Brasil e México são os países com mais adeptos do armazenamento em nuvem

Por Redação | 07.08.2015 às 08:15

Cerca de 44% dos brasileiros e mais da metade da população online mexicana acreditam que o armazenamento na nuvem de conteúdos como fotos, documentos e músicas é essencial. As informações são de um estudo global feito pela GfK.

A pesquisa mostra que o armazenamento de conteúdo na nuvem é considerado essencial para quase um terço da população mundial conectada. Foram feitas 26 mil entrevistas em 22 países e a América Latina é o local que mais registrou adeptos, com destaque para o México e o Brasil.

Quase metade (49%) dos mexicanos confirmou a questão, deixando o seu país como "o líder mundial da nuvem", seguido pelo Brasil, com 44%; Turquia, com 43%; China, com 40%; Rússia, com 37%; e Argentina, com 36%. Por outro lado, alguns países discordaram da necessidade do armazenamento em nuvem, como a Alemanha (50%), Canadá (39%), Austrália (37%) e Suécia (34%).

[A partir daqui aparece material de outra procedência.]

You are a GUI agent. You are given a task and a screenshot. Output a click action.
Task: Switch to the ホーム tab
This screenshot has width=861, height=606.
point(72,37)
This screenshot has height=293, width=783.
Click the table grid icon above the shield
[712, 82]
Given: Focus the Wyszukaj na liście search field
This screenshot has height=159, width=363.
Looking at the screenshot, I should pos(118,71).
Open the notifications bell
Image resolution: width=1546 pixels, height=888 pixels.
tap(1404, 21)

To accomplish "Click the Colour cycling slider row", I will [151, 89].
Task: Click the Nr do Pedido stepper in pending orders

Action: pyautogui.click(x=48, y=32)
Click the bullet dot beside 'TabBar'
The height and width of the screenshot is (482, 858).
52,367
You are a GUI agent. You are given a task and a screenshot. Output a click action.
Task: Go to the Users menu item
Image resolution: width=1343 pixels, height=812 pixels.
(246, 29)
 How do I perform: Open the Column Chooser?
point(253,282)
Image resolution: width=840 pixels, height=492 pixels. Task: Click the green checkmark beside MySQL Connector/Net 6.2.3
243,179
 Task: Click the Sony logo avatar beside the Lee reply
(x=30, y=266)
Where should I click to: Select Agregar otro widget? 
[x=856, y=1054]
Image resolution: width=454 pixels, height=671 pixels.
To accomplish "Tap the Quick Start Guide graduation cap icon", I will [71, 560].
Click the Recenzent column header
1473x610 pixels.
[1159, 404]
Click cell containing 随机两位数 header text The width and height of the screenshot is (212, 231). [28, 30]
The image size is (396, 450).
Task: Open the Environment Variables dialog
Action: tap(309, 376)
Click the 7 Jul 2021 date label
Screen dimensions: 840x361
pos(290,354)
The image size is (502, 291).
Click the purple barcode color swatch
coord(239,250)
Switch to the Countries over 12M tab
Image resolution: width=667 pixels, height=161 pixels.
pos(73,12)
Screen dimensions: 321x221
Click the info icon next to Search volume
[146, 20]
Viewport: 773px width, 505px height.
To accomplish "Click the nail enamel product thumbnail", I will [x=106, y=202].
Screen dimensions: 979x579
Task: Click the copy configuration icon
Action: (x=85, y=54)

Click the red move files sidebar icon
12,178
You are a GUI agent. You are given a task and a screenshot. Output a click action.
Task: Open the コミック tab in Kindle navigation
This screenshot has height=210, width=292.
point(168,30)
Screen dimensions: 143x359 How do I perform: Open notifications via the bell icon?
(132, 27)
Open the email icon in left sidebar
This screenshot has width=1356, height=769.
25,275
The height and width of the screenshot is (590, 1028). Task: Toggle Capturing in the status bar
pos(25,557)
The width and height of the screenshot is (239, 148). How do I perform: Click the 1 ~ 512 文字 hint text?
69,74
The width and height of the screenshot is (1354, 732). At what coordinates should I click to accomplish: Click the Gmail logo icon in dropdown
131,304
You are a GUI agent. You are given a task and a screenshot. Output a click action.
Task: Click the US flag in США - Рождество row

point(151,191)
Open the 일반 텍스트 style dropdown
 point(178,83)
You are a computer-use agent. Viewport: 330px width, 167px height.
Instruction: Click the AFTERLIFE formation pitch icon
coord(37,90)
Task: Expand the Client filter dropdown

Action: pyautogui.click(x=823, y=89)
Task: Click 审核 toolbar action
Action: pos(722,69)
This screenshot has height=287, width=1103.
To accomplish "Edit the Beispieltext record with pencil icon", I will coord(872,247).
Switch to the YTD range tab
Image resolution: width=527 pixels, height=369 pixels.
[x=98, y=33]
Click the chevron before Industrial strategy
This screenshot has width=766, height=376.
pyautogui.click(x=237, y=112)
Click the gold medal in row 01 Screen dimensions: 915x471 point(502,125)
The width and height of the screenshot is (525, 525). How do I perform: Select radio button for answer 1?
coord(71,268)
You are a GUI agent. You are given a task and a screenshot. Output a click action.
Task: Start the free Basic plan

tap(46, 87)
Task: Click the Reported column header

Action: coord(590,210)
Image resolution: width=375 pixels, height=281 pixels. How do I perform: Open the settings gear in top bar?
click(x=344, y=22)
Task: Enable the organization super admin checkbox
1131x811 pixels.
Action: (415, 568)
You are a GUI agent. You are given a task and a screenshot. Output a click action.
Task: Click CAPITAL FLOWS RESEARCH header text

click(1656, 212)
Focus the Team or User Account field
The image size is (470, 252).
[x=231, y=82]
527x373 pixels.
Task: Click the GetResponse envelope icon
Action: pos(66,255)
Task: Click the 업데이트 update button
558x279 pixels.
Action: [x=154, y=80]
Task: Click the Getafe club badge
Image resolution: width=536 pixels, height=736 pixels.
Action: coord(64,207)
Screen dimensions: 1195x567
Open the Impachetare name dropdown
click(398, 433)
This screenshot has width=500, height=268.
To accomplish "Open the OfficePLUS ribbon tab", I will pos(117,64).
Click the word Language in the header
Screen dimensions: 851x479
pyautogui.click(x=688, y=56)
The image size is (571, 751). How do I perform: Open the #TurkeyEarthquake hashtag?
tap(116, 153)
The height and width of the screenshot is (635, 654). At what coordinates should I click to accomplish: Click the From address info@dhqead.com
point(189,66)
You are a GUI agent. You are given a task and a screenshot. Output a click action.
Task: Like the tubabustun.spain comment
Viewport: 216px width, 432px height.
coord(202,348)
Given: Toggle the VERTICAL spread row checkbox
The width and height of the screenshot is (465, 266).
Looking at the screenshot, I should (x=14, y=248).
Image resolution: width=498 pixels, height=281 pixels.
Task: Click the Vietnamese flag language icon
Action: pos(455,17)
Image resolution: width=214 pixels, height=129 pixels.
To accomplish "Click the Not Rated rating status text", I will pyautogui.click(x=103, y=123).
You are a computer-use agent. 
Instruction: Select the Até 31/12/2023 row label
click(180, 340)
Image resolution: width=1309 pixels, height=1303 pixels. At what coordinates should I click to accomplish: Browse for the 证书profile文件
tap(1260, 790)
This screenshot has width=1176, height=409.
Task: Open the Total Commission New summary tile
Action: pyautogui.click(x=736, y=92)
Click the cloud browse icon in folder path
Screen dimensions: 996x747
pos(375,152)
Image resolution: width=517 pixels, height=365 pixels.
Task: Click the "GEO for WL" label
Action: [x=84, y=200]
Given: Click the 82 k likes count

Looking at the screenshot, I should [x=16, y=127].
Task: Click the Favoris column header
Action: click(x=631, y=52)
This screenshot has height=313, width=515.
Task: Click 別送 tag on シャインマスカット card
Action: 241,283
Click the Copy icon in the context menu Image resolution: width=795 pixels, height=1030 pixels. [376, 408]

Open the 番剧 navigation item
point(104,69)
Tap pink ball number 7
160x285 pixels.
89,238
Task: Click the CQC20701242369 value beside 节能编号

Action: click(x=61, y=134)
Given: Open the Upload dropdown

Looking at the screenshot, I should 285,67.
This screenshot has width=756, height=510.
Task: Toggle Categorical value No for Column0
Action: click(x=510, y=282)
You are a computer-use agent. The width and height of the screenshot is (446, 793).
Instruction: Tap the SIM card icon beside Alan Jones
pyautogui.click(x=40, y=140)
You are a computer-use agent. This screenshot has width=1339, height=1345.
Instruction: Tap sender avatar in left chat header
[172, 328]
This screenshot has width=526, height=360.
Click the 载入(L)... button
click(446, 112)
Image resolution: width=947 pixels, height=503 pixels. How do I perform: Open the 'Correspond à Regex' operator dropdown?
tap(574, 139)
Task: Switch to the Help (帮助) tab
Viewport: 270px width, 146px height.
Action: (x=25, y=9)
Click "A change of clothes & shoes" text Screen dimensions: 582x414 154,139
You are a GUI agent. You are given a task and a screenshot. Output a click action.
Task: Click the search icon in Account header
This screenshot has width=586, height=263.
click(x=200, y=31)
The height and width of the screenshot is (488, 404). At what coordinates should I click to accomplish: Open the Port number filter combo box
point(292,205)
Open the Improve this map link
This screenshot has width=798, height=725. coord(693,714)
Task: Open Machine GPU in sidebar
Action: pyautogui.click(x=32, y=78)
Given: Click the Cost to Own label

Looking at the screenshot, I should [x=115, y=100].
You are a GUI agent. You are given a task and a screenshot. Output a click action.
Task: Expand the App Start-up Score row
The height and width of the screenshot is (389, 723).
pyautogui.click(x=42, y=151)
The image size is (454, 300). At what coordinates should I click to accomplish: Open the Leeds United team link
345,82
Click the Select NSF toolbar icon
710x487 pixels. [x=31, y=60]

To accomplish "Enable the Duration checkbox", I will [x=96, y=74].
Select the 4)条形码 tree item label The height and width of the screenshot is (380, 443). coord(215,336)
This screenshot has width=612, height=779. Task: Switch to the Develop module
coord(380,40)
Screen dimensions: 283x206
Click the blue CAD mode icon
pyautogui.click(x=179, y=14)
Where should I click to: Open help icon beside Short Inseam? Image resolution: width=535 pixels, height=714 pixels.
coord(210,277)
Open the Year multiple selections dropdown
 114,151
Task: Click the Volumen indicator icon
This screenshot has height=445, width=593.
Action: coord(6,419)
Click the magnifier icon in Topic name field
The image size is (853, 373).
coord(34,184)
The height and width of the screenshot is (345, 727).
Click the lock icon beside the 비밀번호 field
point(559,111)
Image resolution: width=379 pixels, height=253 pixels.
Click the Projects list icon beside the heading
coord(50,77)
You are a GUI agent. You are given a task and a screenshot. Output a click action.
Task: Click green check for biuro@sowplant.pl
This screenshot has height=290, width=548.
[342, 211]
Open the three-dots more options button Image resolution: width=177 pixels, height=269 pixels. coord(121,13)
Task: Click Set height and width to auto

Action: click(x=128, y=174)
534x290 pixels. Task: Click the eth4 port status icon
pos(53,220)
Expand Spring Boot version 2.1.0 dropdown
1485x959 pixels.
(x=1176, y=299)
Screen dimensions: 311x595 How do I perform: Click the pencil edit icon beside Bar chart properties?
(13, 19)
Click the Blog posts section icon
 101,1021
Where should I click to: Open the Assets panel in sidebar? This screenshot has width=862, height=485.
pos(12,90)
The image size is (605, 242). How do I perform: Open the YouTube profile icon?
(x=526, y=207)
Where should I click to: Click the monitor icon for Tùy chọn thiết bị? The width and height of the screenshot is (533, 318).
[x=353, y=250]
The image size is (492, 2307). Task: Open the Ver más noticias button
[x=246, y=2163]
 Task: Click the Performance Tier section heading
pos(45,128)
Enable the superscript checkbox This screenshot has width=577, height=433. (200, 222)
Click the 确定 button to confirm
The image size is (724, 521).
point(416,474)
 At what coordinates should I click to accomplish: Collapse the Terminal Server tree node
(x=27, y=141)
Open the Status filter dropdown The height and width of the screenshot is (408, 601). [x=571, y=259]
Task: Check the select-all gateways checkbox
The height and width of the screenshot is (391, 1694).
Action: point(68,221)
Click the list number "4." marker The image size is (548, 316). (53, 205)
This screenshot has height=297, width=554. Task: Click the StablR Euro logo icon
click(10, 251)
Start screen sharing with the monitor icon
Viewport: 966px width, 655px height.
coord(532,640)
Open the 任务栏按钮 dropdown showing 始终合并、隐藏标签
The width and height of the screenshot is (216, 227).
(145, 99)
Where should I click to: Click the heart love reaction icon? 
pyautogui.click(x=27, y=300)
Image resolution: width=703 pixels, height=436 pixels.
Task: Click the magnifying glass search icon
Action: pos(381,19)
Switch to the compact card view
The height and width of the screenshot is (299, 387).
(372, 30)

Eliana Lemos, diretora da GfK, comenta que a significativa porcentagem de consumidores que consideram a computação em nuvem como algo essencial sinaliza um enorme potencial do mercado para o desenvolvimento de negócios relacionados a esse tipo de serviço. "O armazenamento não é o único atributo da computação em nuvem. A conveniência de poder acessá-la a partir de qualquer lugar, por meio de múltiplos dispositivos, também é uma característica de muita relevância", afirma Lemos.

A executiva ainda comenta que os serviços em nuvem são mais populares em mercados que adotaram a internet de maneira tardia e onde o uso dos dispositivos móveis ultrapassa a de computadores de mesa. "A necessidade de maior capacidade de armazenamento faz da nuvem uma experiência absolutamente natural para esses consumidores", finaliza.

Ainda de acordo com a pesquisa, a maior parte dos adeptos da computação em nuvem possui idade entre 30 e 39 anos, sendo esse grupo responsável por 37% das respostas afirmativas da pesquisa. Entre os usuários de 20 a 29 anos, o nível de adesão conta com 35% de concordância. Entrevistados com idades entre 50 e 59 anos, e acima dos 60, tiveram níveis de discordância elevados.